━━ PASSAGE FOR REVIEW

Baths are touted as the ultimate form of self-care. My goal isn’t to promote this stereotypical form of self-care (which you can find all over Instagram). I believe self-care is about more than a bath experience. It’s a lifestyle choice.
Self-care is about saying, “I’m going to intentionally take care of myself so I’m fueled up for this life I get to live.” When we do this, we’re better able to serve as a mom, wife, girlfriend, sister, teacher, boss…whatever you’ve been called to in this season of life.
I’ve found that thinking about self-care in terms of 3 lifestyle categories, or lifestyle questions, is helpful. Doing this makes self-care more approachable for everyday life.
In this guide, you’ll learn how to…
- be an informed consumer and read ingredient lists
- make your own body products using simple ingredients (i.e.cocoa powder, baking soda, oats, yogurt, honey)
- determine what to buy versus make
- Category 1 Simplify: How can I simplify my life to promote self-care?
- Category 2 Add: What can I add to my life to promote self-care?
- Category 3 Delete: What can I delete or delegate in my life to promote self-care?
What I’ve added to my life has changed based on the seasons of my life. A couple of years ago, I added barre classes to my routine to get more exercise. Then, last year, our schedule as a family changed and I had to find a way to exercise closer to our home and the kids’ school.
In the past, baths haven’t been something that I’ve considered as self-care, but over the last few months, they’ve become something that I’ve added to my life and look forward to on a weekly basis.
I’m not here to tell you that you have to take baths. Or that baths are the ultimate form of self-care. What you add to your life, in the name of self-care, is entirely up to you. Do what makes you feel good, what recharges you, what fills up your tank.
If a bath is something that appeals to you, something you would like to add to your life, today’s post is for you. Let’s talk about my favorite bath ritual…a detox bath.
What is a Detox Bath?

━━━━
━━ GIVEN DATA

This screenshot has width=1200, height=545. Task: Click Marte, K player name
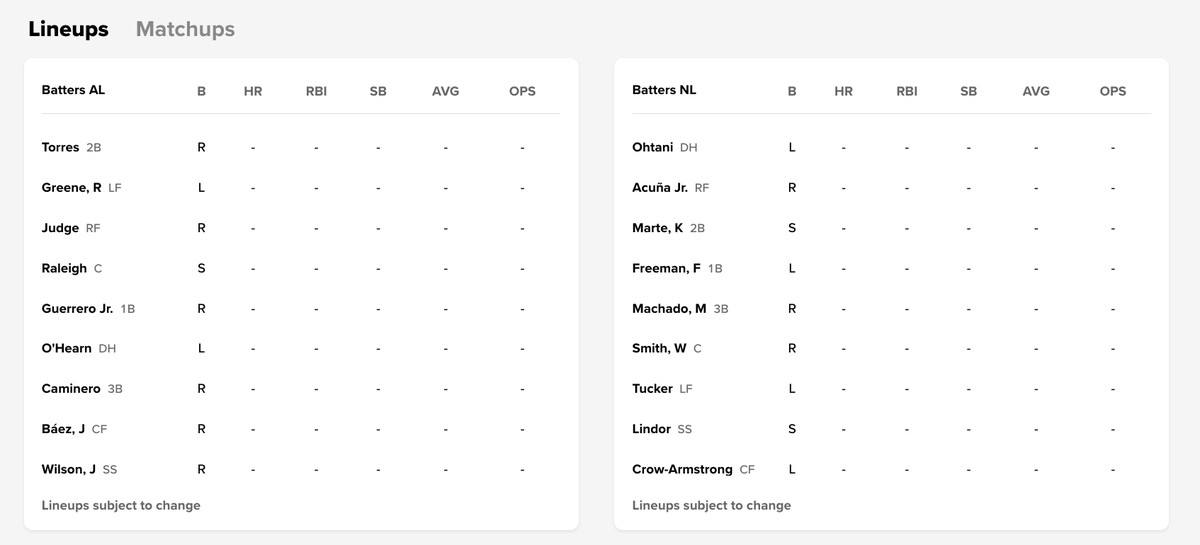(658, 228)
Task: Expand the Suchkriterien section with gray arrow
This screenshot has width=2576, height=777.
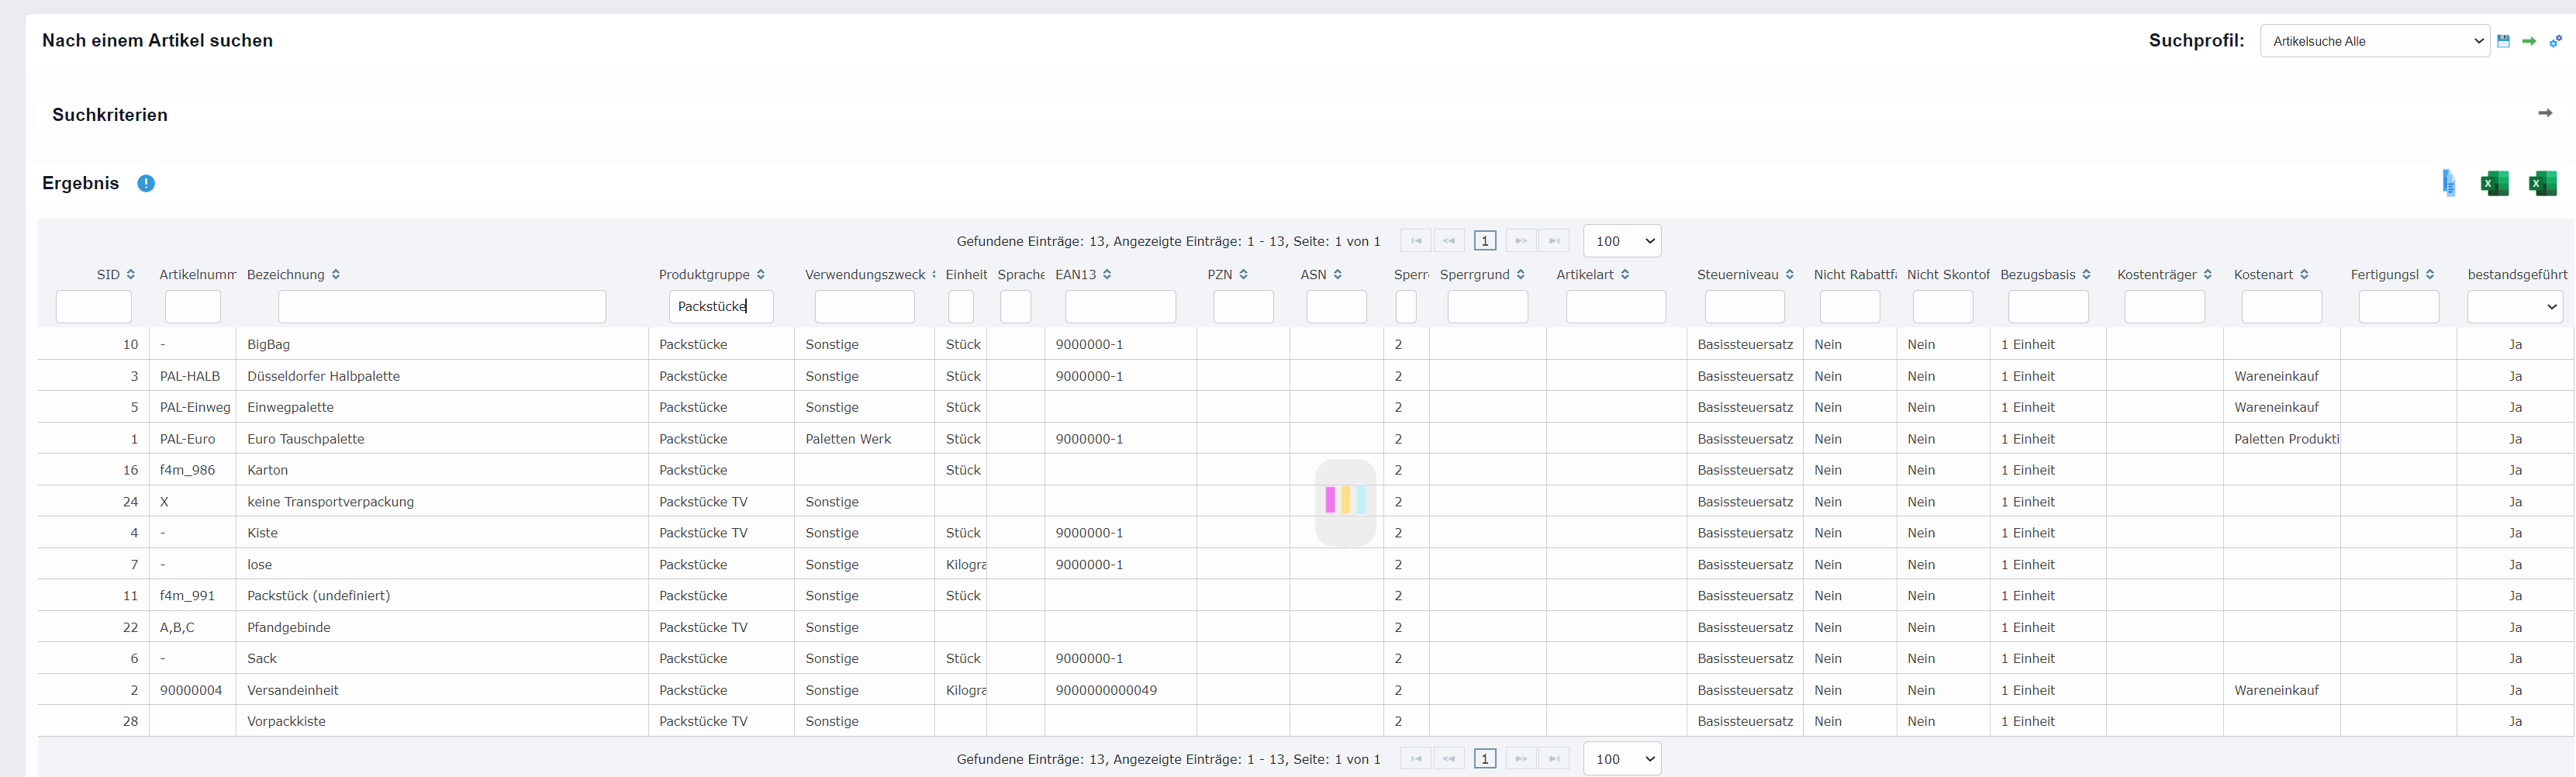Action: coord(2545,113)
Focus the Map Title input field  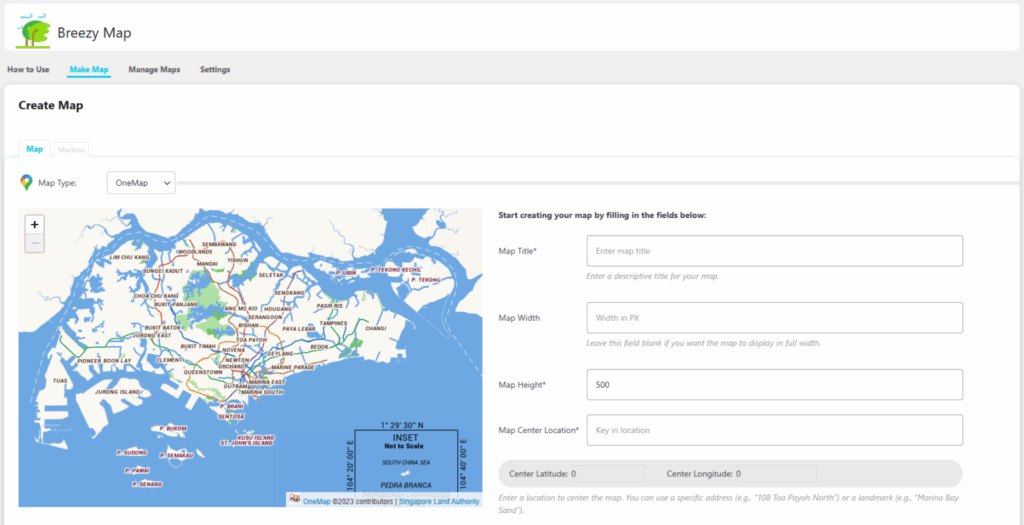(x=774, y=251)
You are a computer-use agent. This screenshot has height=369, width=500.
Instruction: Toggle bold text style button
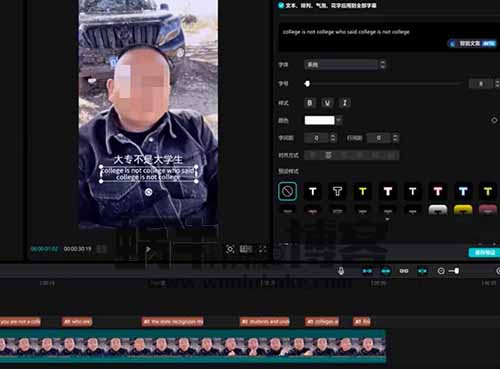click(x=310, y=103)
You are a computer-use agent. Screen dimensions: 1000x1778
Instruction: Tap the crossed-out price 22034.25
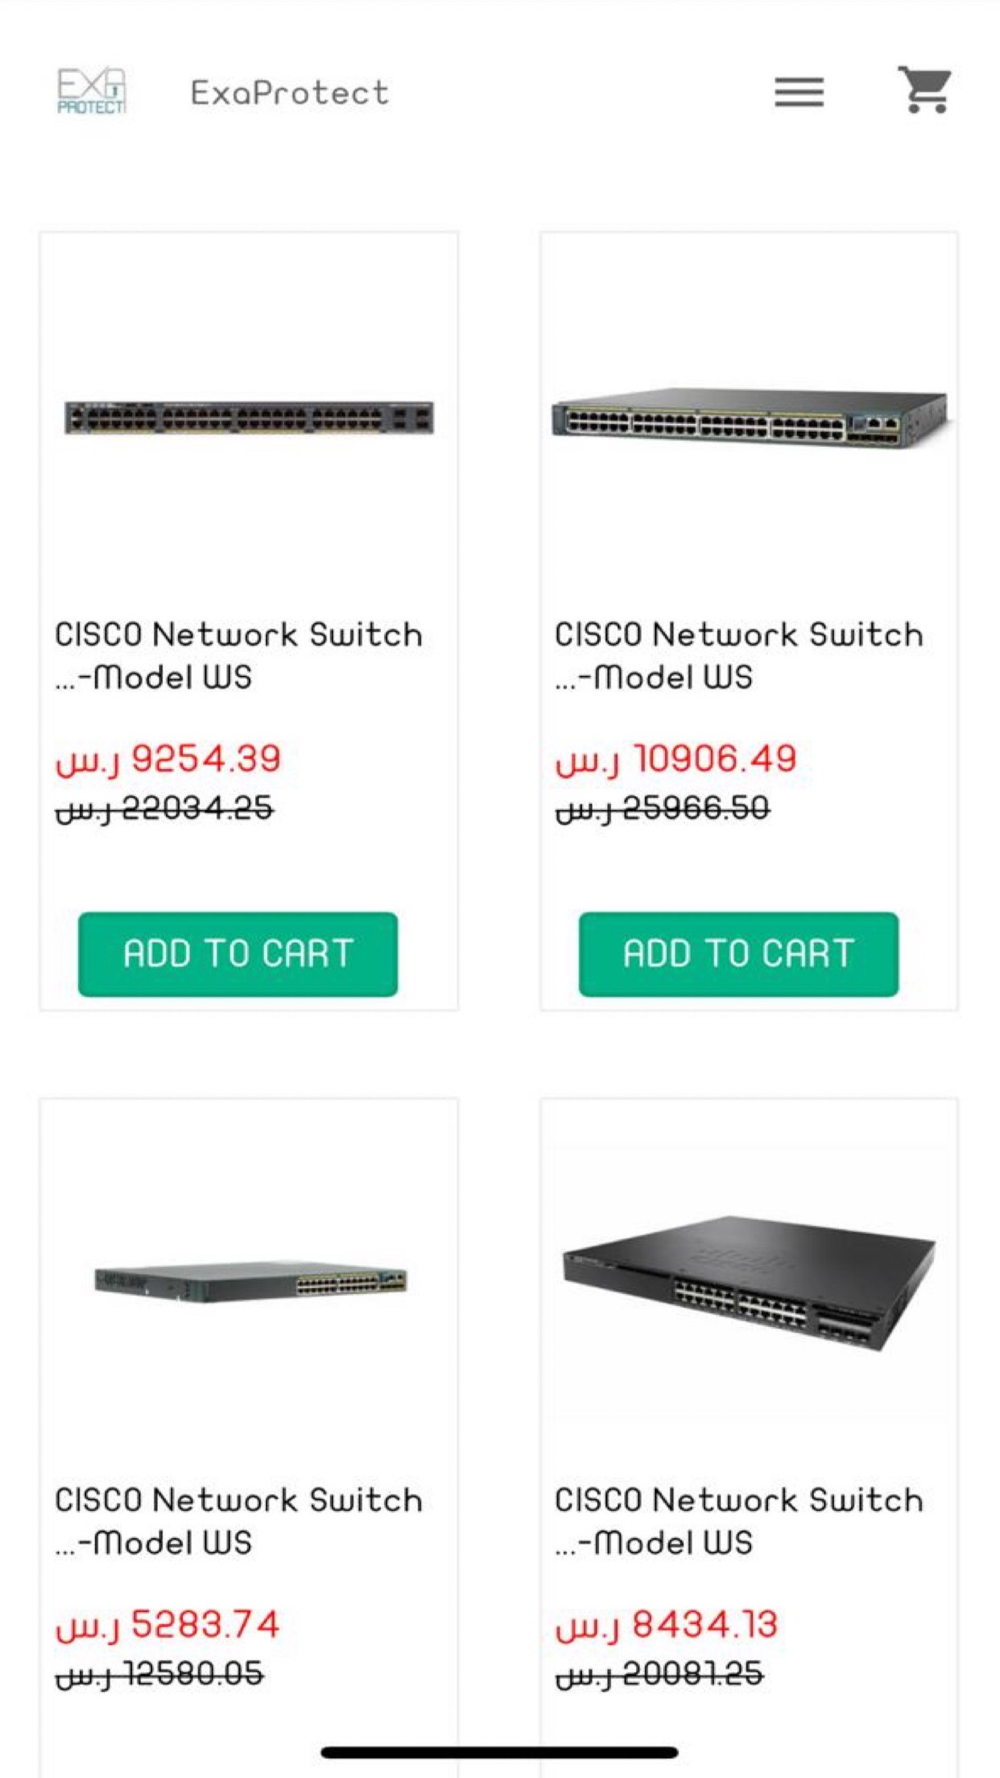[x=164, y=808]
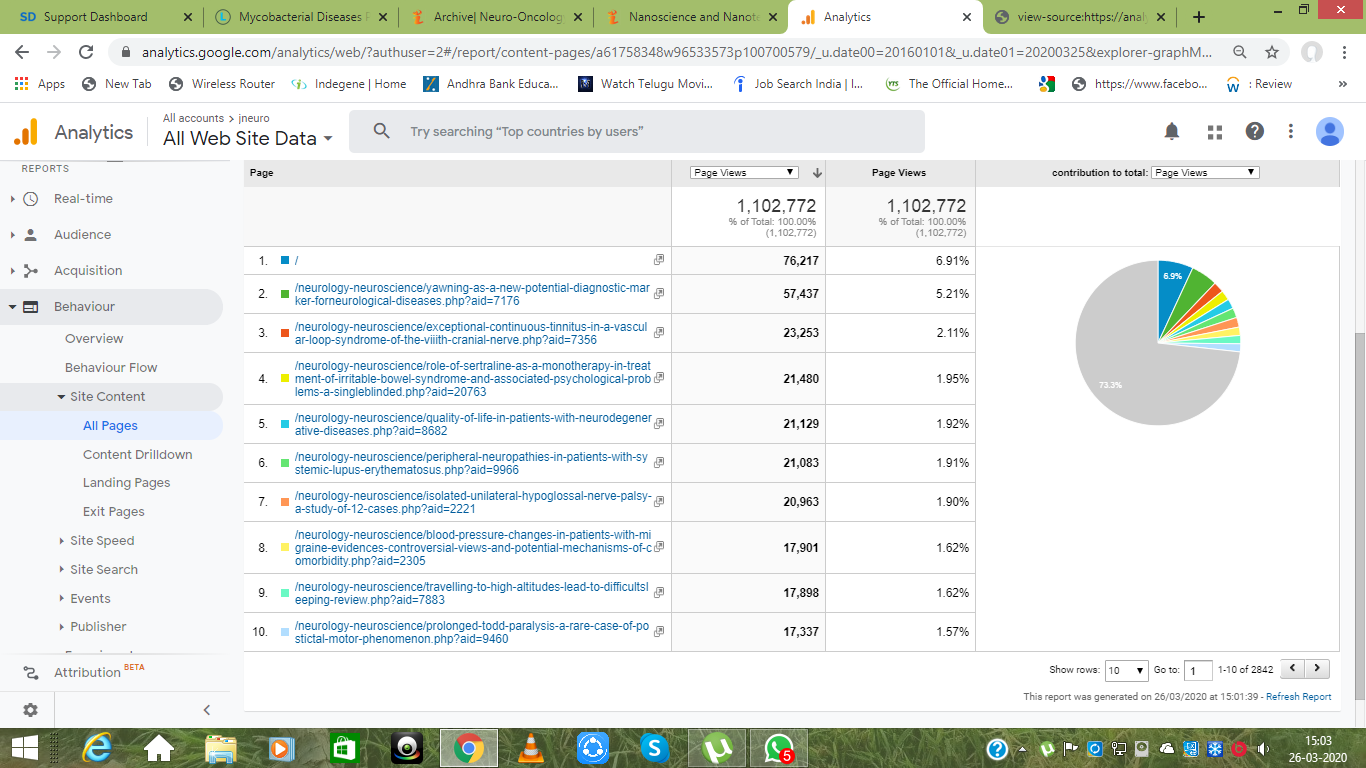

━━━━

TASKS AND EXERCISES »
(A) List the simple ingredients that the self-care passage gives for making your own body products.
(B) Translate this sentence from the self-care passage into Spanish: "What you add to your life, in the name of self-care, is entirely up to you."
(C) From the self-care passage, copy word for word the part that begins with the words "What I’ve added" and ends with "ritual…a detox bath.".

ANSWERS FOR THE EXERCISE »
(A) cocoa powder, baking soda, oats, yogurt, honey

(B) Lo que añades a tu vida, en nombre del autocuidado, depende completamente de ti.

(C)
What I’ve added to my life has changed based on the seasons of my life. A couple of years ago, I added barre classes to my routine to get more exercise. Then, last year, our schedule as a family changed and I had to find a way to exercise closer to our home and the kids’ school.
In the past, baths haven’t been something that I’ve considered as self-care, but over the last few months, they’ve become something that I’ve added to my life and look forward to on a weekly basis.
I’m not here to tell you that you have to take baths. Or that baths are the ultimate form of self-care. What you add to your life, in the name of self-care, is entirely up to you. Do what makes you feel good, what recharges you, what fills up your tank.
If a bath is something that appeals to you, something you would like to add to your life, today’s post is for you. Let’s talk about my favorite bath ritual…a detox bath.